**RECORDS FOR THIS EXERCISE:**

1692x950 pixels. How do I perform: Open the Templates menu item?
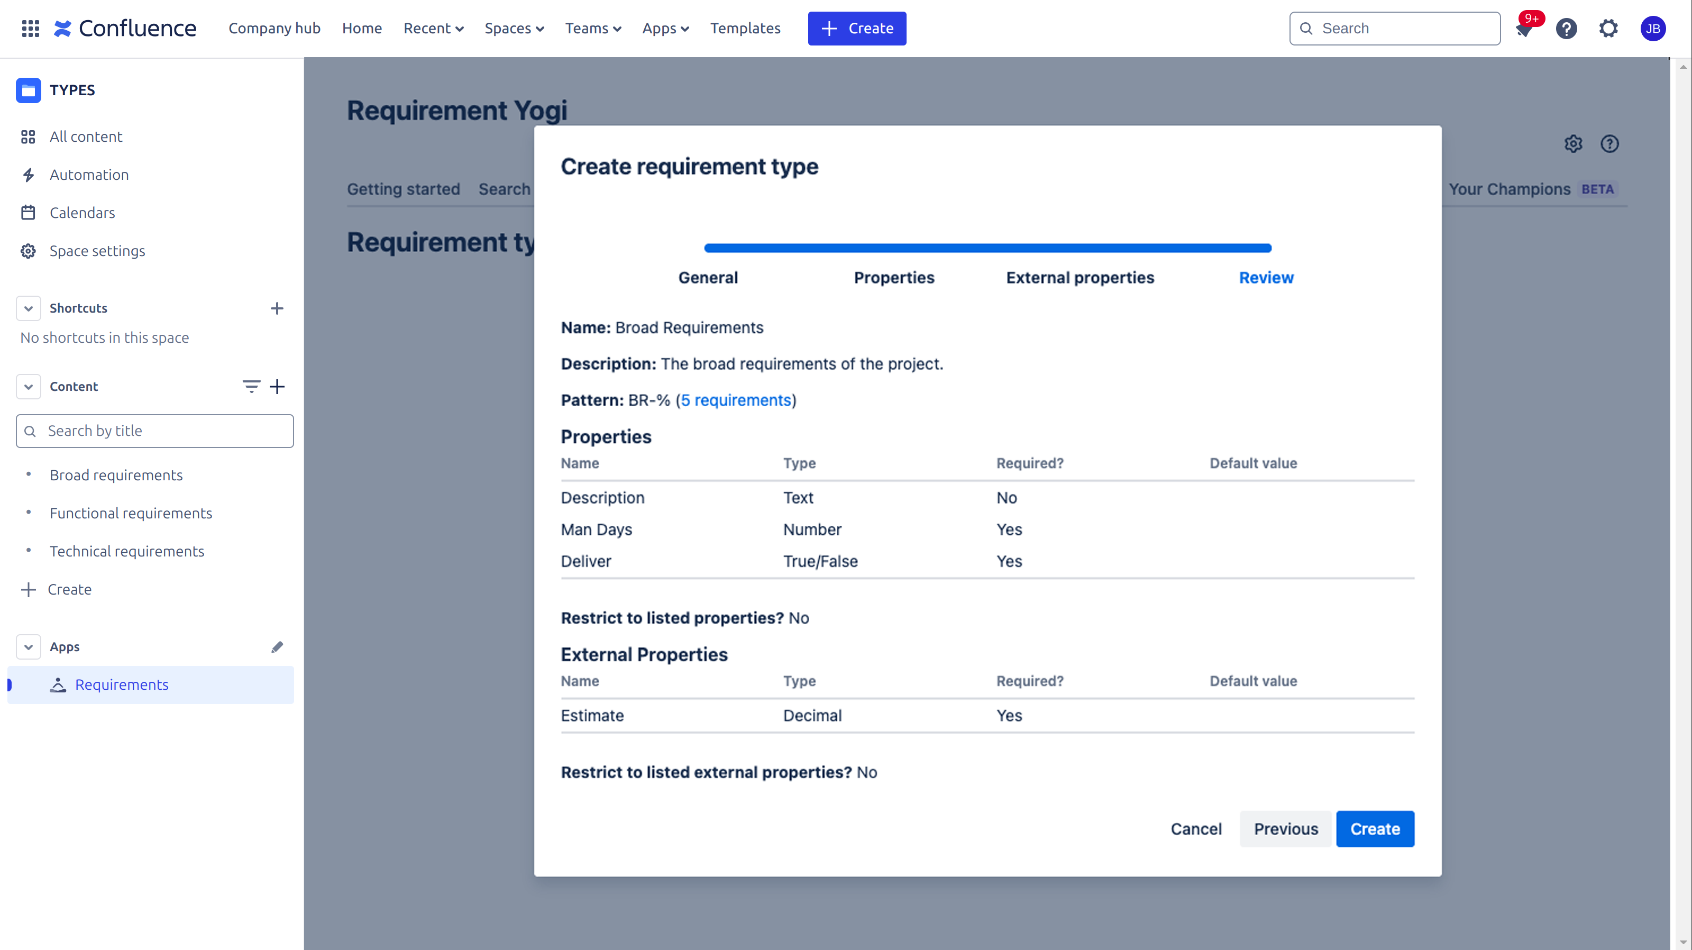pos(745,28)
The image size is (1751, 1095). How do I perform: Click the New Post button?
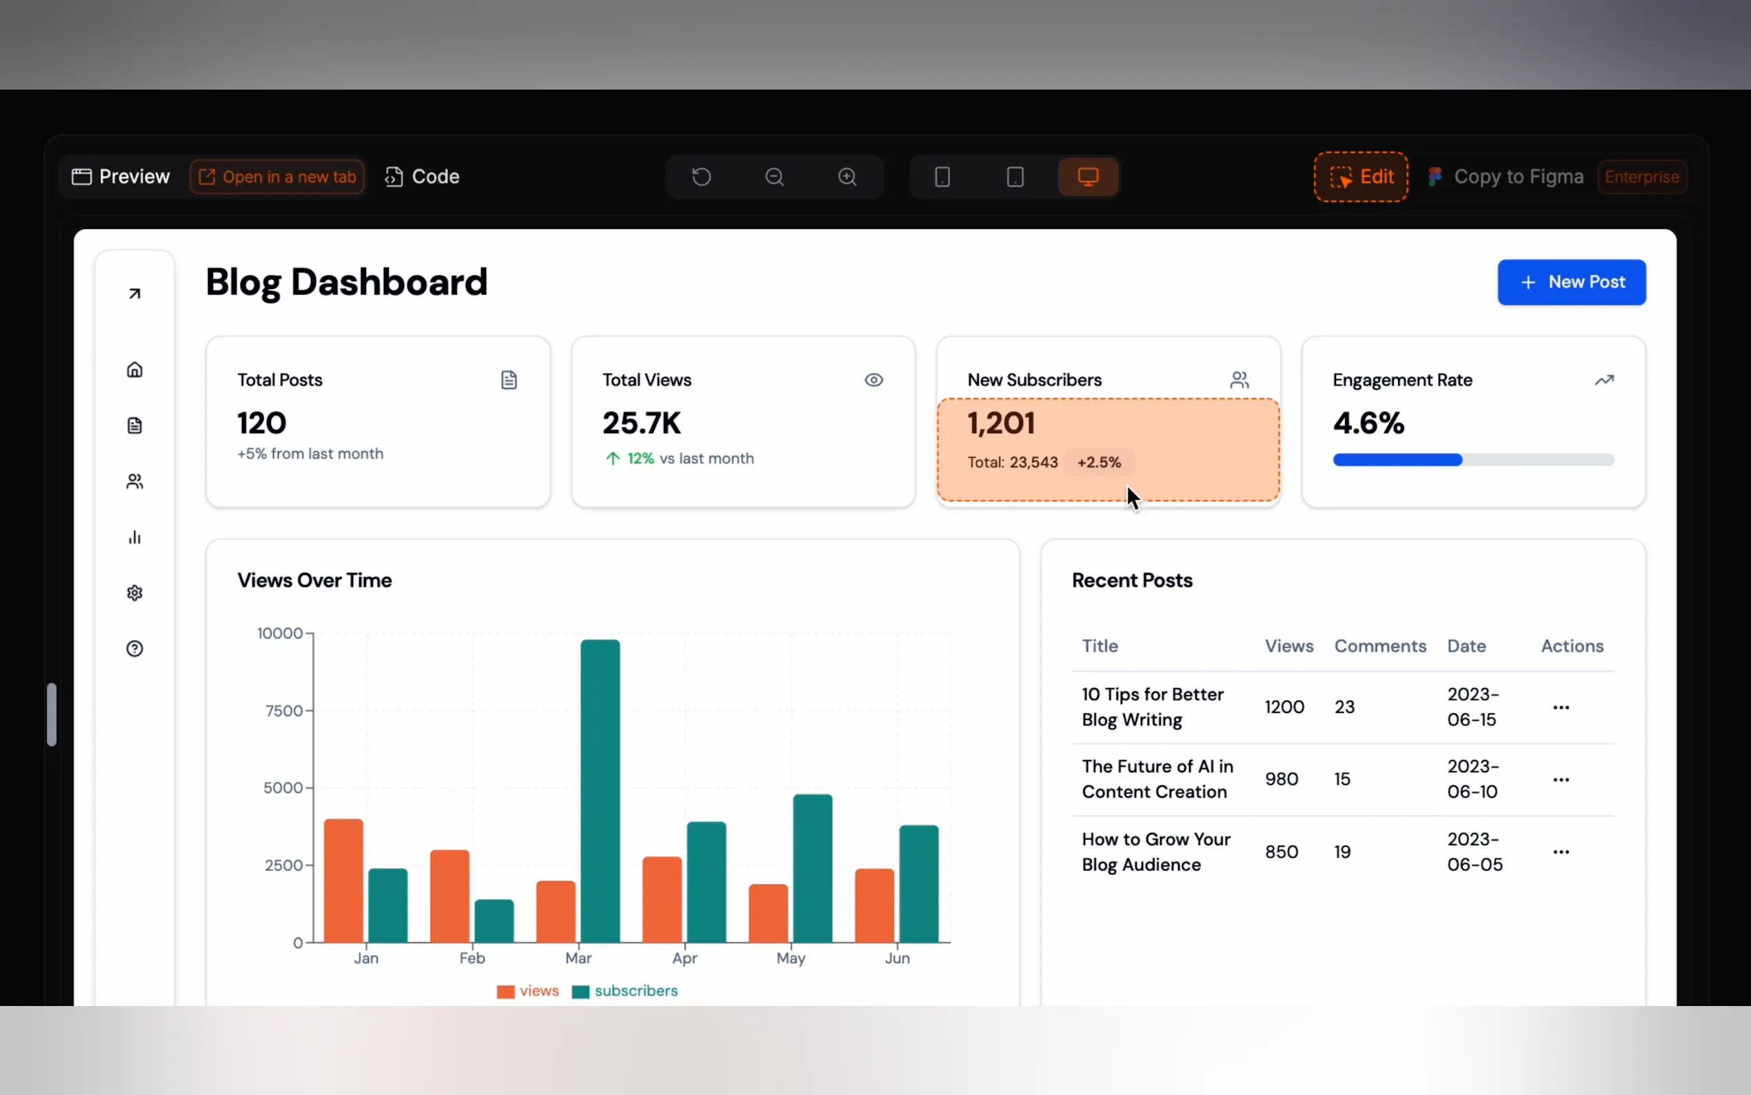[1571, 282]
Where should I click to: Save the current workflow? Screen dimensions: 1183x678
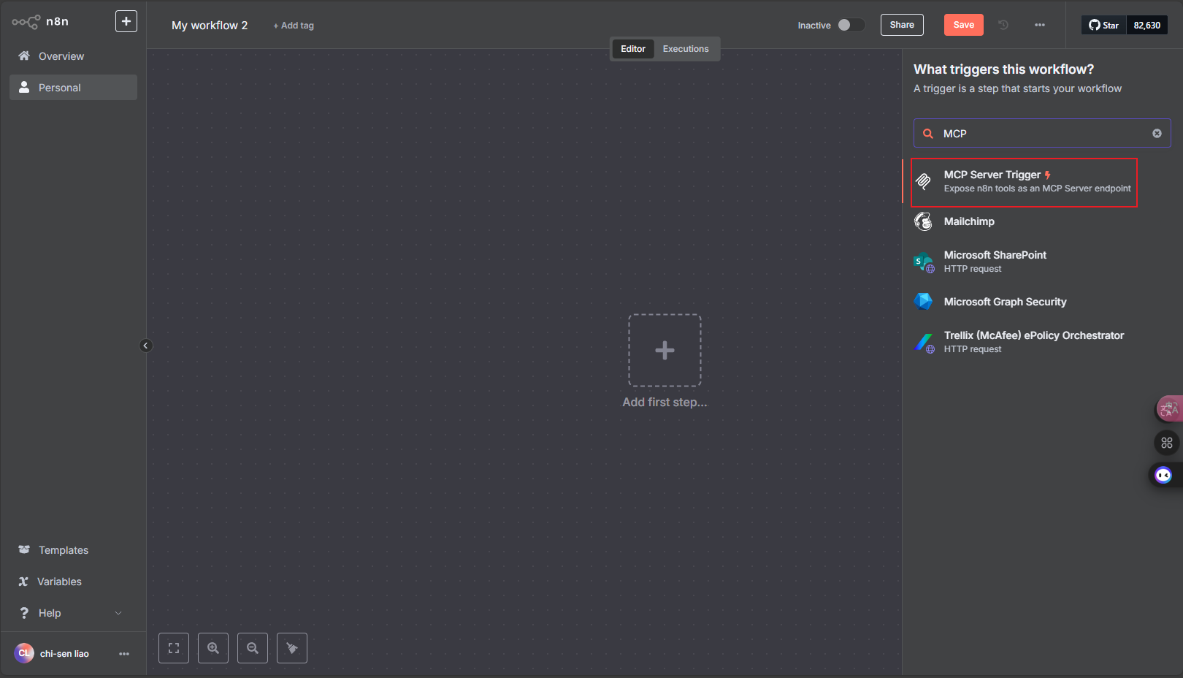tap(963, 24)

**WORK INSTRUCTIONS:**
Could you give all of the data again exactly as written, omitting any pictures?

**SOLUTION BELOW:**
1692x950 pixels. How do I perform: Open the Templates menu item?
pos(745,28)
The image size is (1751, 1095). How do I perform: Click the New Post button?
[1571, 282]
Where should I click to: Save the current workflow? Screen dimensions: 1183x678
tap(963, 24)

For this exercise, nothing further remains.